**Problem description**. The lines to copy run from the one containing "You are a computer-use agent." to the last line of the entries; output those lines exactly and only them, without pictures.

###

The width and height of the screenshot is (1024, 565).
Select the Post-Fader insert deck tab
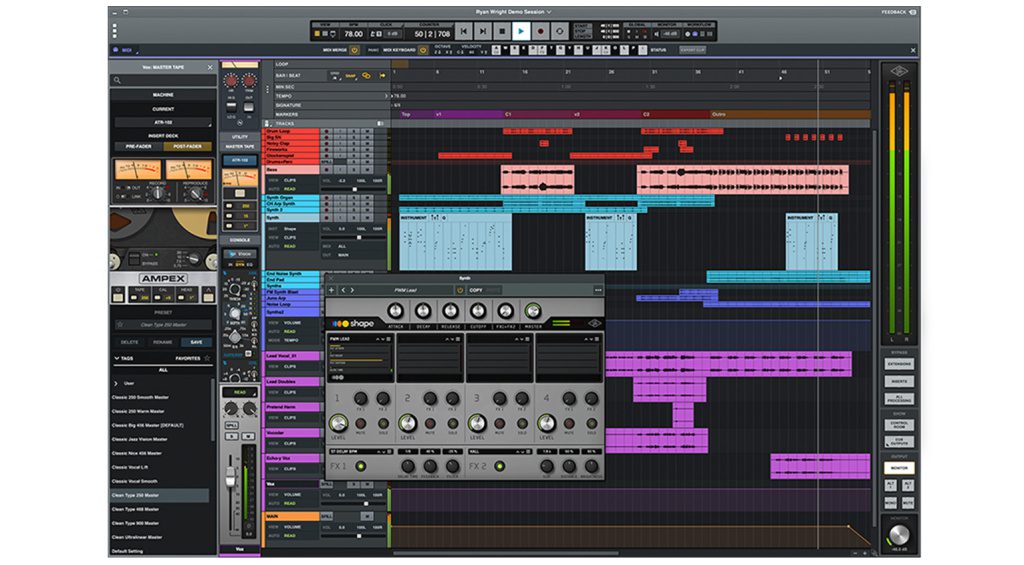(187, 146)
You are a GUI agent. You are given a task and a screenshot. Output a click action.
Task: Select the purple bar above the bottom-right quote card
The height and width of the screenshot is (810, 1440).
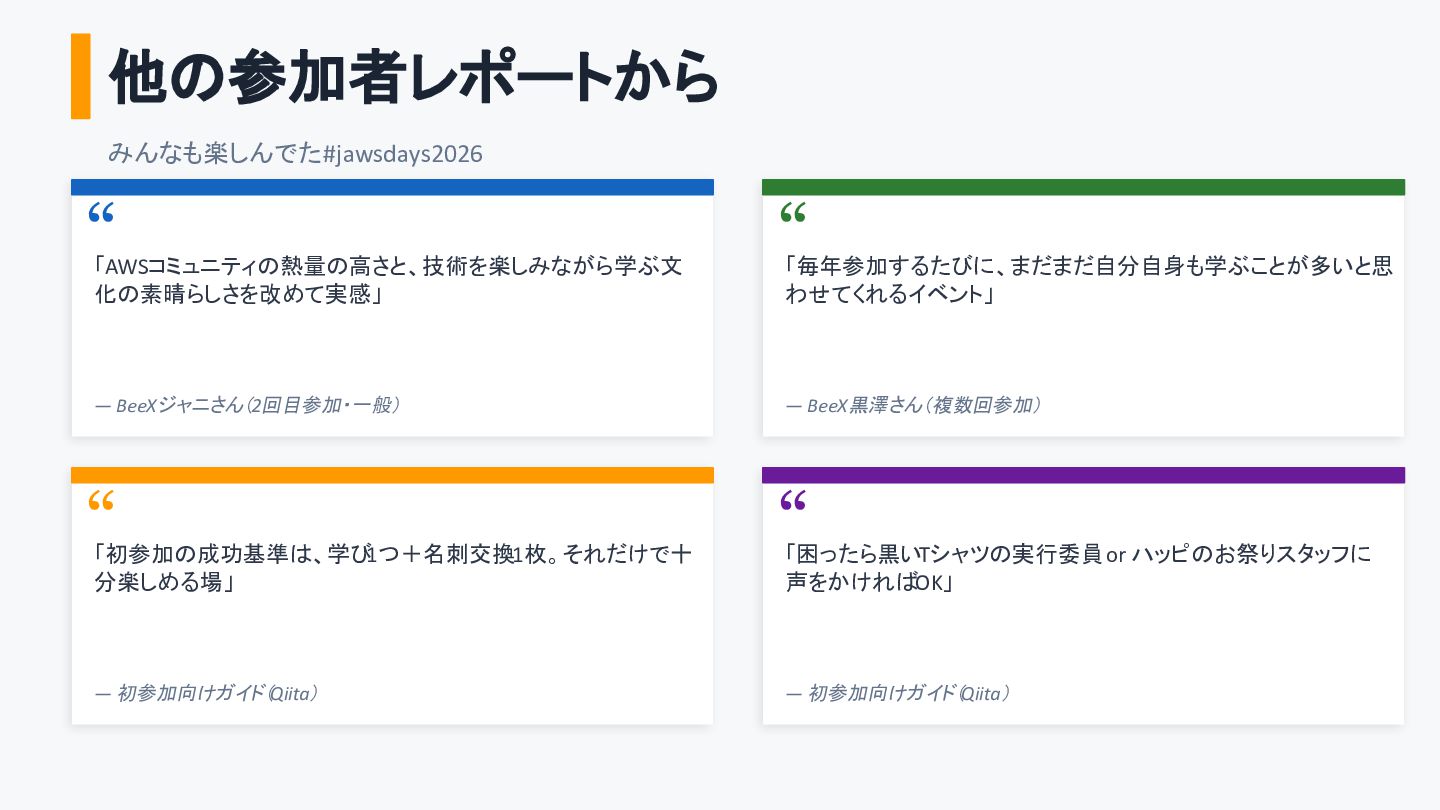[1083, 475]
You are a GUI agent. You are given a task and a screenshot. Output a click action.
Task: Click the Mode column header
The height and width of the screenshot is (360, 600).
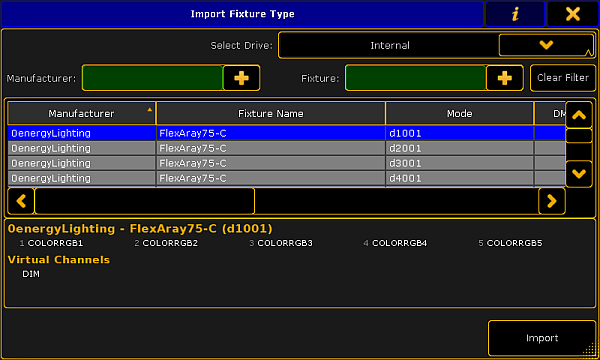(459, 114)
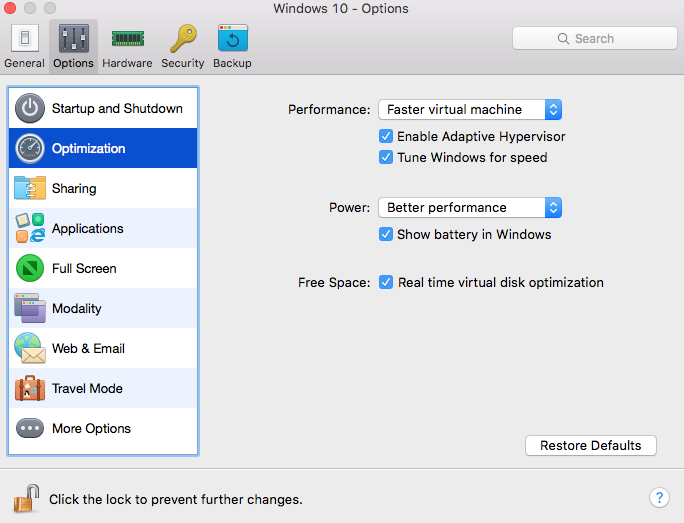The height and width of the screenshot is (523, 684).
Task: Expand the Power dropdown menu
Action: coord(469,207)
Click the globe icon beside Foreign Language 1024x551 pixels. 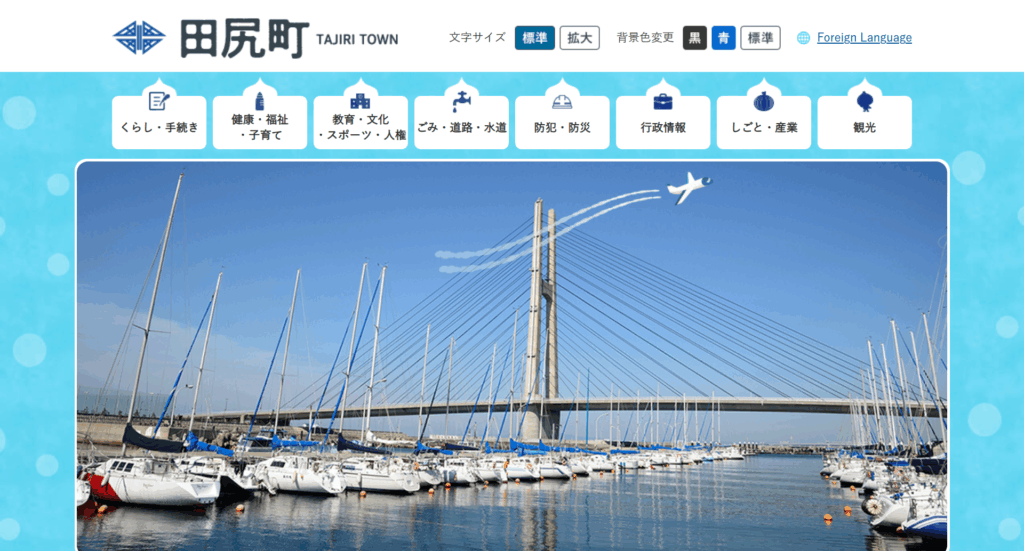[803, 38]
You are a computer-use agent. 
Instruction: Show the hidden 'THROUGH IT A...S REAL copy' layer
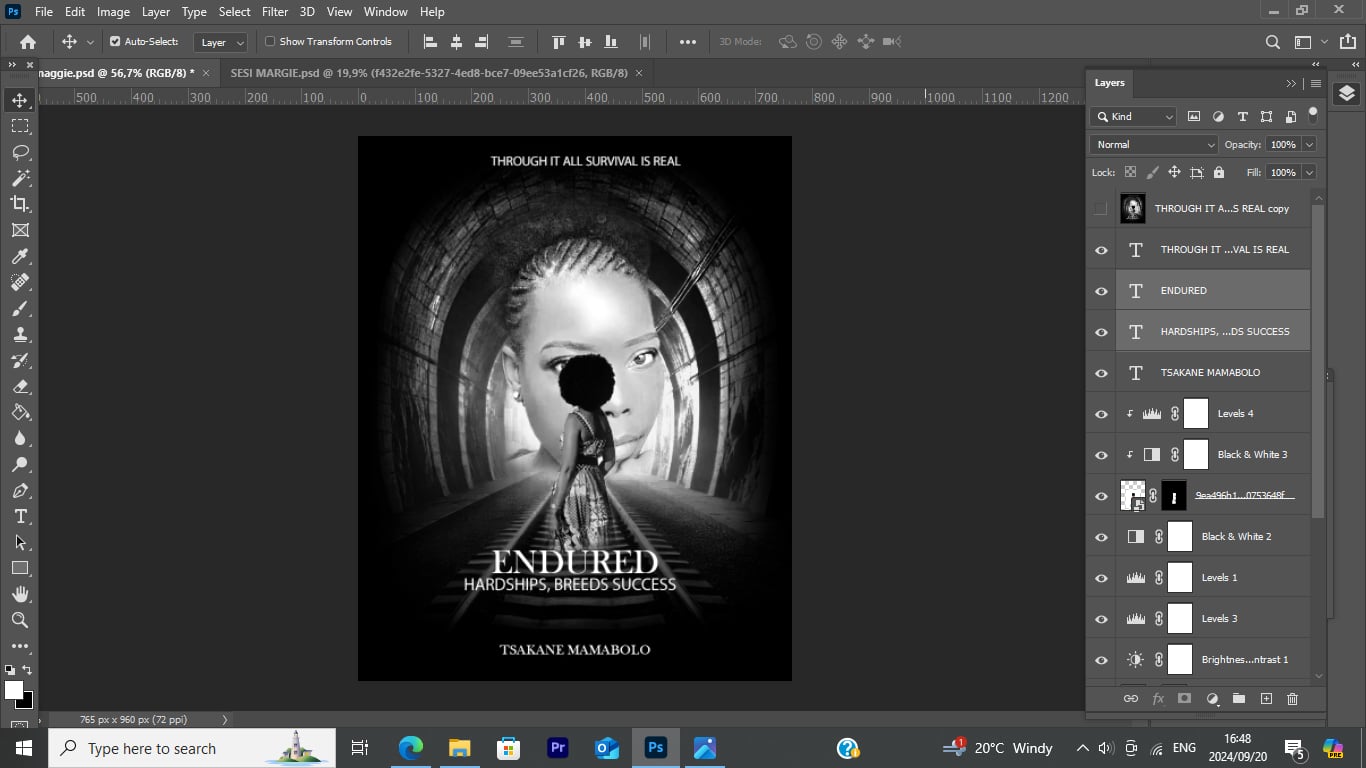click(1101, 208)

###

**Task output**.
You are a computer-use agent. 
Instruction: Show the hidden 'THROUGH IT A...S REAL copy' layer
click(1101, 208)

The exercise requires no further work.